BEGIN THE DATA
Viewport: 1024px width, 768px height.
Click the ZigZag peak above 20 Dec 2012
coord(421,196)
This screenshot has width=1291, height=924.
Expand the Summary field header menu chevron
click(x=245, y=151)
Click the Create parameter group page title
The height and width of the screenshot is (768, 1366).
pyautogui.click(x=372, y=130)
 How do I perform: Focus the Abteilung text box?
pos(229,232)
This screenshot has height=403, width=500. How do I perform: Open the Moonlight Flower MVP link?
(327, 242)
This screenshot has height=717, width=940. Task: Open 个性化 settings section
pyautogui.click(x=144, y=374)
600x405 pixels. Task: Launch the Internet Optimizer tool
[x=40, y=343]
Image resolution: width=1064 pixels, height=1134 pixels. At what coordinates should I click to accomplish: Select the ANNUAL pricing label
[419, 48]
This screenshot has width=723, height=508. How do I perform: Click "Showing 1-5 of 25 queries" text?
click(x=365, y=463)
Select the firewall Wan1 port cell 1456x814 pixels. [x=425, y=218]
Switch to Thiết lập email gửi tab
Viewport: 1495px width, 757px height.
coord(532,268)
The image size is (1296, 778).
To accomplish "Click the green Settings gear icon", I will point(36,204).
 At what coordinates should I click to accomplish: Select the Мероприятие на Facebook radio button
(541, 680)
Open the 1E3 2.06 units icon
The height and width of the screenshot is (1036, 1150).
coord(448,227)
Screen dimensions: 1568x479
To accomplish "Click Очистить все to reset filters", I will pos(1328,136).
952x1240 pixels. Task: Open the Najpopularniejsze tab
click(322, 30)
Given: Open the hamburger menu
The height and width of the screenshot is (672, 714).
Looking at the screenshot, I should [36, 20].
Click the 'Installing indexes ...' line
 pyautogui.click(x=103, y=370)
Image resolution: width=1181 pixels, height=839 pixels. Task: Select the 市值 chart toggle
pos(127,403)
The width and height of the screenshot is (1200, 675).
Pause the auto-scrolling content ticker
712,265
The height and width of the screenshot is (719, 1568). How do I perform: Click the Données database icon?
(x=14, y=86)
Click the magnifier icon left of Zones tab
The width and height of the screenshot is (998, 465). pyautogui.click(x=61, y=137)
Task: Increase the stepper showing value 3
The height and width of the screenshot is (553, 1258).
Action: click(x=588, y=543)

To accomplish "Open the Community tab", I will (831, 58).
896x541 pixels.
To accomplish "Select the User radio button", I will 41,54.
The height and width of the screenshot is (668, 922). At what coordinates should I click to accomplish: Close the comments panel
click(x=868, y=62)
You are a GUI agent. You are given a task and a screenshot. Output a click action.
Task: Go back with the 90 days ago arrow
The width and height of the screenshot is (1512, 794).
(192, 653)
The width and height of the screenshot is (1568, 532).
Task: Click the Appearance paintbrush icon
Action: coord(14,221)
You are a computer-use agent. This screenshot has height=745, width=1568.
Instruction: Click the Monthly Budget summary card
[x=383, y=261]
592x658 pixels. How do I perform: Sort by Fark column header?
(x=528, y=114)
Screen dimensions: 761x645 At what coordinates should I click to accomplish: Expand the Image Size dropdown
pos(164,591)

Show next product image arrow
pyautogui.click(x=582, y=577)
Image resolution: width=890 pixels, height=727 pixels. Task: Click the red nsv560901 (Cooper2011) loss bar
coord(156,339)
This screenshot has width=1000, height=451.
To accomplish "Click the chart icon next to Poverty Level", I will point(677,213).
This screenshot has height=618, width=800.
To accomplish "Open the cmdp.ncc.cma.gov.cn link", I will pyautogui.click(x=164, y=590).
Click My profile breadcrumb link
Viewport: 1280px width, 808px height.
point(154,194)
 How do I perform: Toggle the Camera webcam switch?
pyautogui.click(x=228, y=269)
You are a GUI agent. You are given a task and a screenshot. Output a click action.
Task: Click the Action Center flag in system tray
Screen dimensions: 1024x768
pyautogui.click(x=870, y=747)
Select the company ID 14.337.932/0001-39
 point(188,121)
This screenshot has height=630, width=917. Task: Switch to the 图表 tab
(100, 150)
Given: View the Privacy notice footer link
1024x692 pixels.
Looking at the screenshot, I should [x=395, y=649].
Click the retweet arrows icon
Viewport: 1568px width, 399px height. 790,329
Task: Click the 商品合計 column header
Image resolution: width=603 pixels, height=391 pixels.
END THE DATA
EXERCISE BRIEF:
Look at the entries above. Then set all of them down again exactly.

WRITTEN REPLY:
Viewport: 1024px width, 768px height.
Click the ZigZag peak above 20 Dec 2012
coord(421,196)
This screenshot has width=1291, height=924.
Expand the Summary field header menu chevron
click(x=245, y=151)
Click the Create parameter group page title
The height and width of the screenshot is (768, 1366).
pyautogui.click(x=372, y=130)
 How do I perform: Focus the Abteilung text box?
pos(229,232)
This screenshot has height=403, width=500. How do I perform: Open the Moonlight Flower MVP link?
(327, 242)
This screenshot has height=717, width=940. Task: Open 个性化 settings section
pyautogui.click(x=144, y=374)
600x405 pixels. Task: Launch the Internet Optimizer tool
[x=40, y=343]
Image resolution: width=1064 pixels, height=1134 pixels. At what coordinates should I click to accomplish: Select the ANNUAL pricing label
[419, 48]
This screenshot has width=723, height=508. How do I perform: Click "Showing 1-5 of 25 queries" text?
click(x=365, y=463)
Select the firewall Wan1 port cell 1456x814 pixels. [x=425, y=218]
Switch to Thiết lập email gửi tab
Viewport: 1495px width, 757px height.
coord(532,268)
The image size is (1296, 778).
To accomplish "Click the green Settings gear icon", I will point(36,204).
 At what coordinates should I click to accomplish: Select the Мероприятие на Facebook radio button
(541, 680)
Open the 1E3 2.06 units icon
The height and width of the screenshot is (1036, 1150).
coord(448,227)
Screen dimensions: 1568x479
To accomplish "Click Очистить все to reset filters", I will pos(1328,136).
952x1240 pixels. Task: Open the Najpopularniejsze tab
click(322, 30)
Given: Open the hamburger menu
The height and width of the screenshot is (672, 714).
Looking at the screenshot, I should [36, 20].
Click the 'Installing indexes ...' line
 pyautogui.click(x=103, y=370)
Image resolution: width=1181 pixels, height=839 pixels. Task: Select the 市值 chart toggle
pos(127,403)
The width and height of the screenshot is (1200, 675).
Pause the auto-scrolling content ticker
712,265
The height and width of the screenshot is (719, 1568). How do I perform: Click the Données database icon?
(x=14, y=86)
Click the magnifier icon left of Zones tab
The width and height of the screenshot is (998, 465). pyautogui.click(x=61, y=137)
Task: Increase the stepper showing value 3
The height and width of the screenshot is (553, 1258).
Action: click(x=588, y=543)

To accomplish "Open the Community tab", I will (831, 58).
896x541 pixels.
To accomplish "Select the User radio button", I will 41,54.
The height and width of the screenshot is (668, 922). At what coordinates should I click to accomplish: Close the comments panel
click(x=868, y=62)
You are a GUI agent. You are given a task and a screenshot. Output a click action.
Task: Go back with the 90 days ago arrow
The width and height of the screenshot is (1512, 794).
(192, 653)
The width and height of the screenshot is (1568, 532).
Task: Click the Appearance paintbrush icon
Action: coord(14,221)
You are a computer-use agent. This screenshot has height=745, width=1568.
Instruction: Click the Monthly Budget summary card
[x=383, y=261]
592x658 pixels. How do I perform: Sort by Fark column header?
(x=528, y=114)
Screen dimensions: 761x645 At what coordinates should I click to accomplish: Expand the Image Size dropdown
pos(164,591)

Show next product image arrow
pyautogui.click(x=582, y=577)
Image resolution: width=890 pixels, height=727 pixels. Task: Click the red nsv560901 (Cooper2011) loss bar
coord(156,339)
This screenshot has width=1000, height=451.
To accomplish "Click the chart icon next to Poverty Level", I will point(677,213).
This screenshot has height=618, width=800.
To accomplish "Open the cmdp.ncc.cma.gov.cn link", I will pyautogui.click(x=164, y=590).
Click My profile breadcrumb link
Viewport: 1280px width, 808px height.
point(154,194)
 How do I perform: Toggle the Camera webcam switch?
pyautogui.click(x=228, y=269)
You are a GUI agent. You are given a task and a screenshot. Output a click action.
Task: Click the Action Center flag in system tray
Screen dimensions: 1024x768
pyautogui.click(x=870, y=747)
Select the company ID 14.337.932/0001-39
 point(188,121)
This screenshot has height=630, width=917. Task: Switch to the 图表 tab
(100, 150)
Given: View the Privacy notice footer link
1024x692 pixels.
Looking at the screenshot, I should [x=395, y=649].
Click the retweet arrows icon
Viewport: 1568px width, 399px height. 790,329
Task: Click the 商品合計 column header
Image resolution: width=603 pixels, height=391 pixels.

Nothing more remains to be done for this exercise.